The new young gentleman within Therese’s horizon didn’t surprise me very much. Villarel would travel with some sort of suite, a couple of secretaries at least. I had heard enough of Carlist headquarters to know that the man had been (very likely was still) Captain General of the Royal Bodyguard and was a person of great political (and domestic) influence at Court. The card was, under its social form, a mere command to present myself before the grandee. No Royalist devoted by conviction, as I must have appeared to him, could have mistaken the meaning. I put the card in my pocket and after dining or not dining—I really don’t remember—spent the evening smoking in the studio, pursuing thoughts of tenderness and grief, visions exalting and cruel. From time to time I looked at the dummy. I even got up once from the couch on which I had been writhing like a worm and walked towards it as if to touch it, but refrained, not from sudden shame but from sheer despair. By and by Therese drifted in. It was then late and, I imagine, she was on her way to bed. She looked the picture of cheerful, rustic innocence and started propounding to me a conundrum which began with the words:
“If our Rita were to die before long . . .”

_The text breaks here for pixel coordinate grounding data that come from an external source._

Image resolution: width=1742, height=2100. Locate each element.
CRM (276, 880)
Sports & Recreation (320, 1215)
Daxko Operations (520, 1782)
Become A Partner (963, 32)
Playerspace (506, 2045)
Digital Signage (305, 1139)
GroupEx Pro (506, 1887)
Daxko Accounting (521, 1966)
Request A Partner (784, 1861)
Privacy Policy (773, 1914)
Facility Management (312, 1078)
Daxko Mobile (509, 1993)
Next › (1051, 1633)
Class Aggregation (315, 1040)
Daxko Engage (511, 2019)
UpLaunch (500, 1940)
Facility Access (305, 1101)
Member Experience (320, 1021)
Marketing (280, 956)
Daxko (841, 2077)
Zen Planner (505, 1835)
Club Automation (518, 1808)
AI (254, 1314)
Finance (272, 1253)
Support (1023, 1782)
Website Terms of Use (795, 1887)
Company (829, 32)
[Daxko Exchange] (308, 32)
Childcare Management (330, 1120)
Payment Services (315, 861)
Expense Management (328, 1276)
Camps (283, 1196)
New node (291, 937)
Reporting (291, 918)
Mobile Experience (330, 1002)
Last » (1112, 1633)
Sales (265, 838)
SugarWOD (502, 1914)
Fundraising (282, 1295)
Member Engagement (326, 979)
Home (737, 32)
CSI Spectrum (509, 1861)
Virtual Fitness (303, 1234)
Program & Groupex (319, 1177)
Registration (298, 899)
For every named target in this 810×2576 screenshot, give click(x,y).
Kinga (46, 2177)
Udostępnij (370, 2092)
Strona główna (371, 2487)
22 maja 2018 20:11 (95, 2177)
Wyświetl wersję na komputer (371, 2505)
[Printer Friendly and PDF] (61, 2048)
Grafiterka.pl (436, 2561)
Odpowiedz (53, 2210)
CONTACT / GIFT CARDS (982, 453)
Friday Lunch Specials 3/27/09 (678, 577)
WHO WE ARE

She didn’t get any further because I had jumped up and frightened her by shouting: “Is she ill? What has happened? Have you had a letter?”
She had had a letter. I didn’t ask her to show it to me, though I daresay she would have done so. I had an idea that there was no meaning in anything, at least no meaning that mattered. But the interruption had made Therese apparently forget her sinister conundrum. She observed me with her shrewd, unintelligent eyes for a bit, and then with the fatuous remark about the Law being just she left me to the horrors of the studio. I believe I went to sleep there from sheer exhaustion. Some time during the night I woke up chilled to the bone and in the dark. These were horrors and no mistake. I dragged myself upstairs to bed past the indefatigable statuette holding up the ever-miserable light. The black-and-white hall was like an ice-house.
The main consideration which induced me to call on the Marquis of Villarel was the fact that after all I was a discovery of Dona Rita’s, her own recruit. My fidelity and steadfastness had been guaranteed by her and no one else. I couldn’t bear the idea of her being criticized by every empty-headed chatterer belonging to the Cause. And as, apart from that, nothing mattered much, why, then— I would get this over.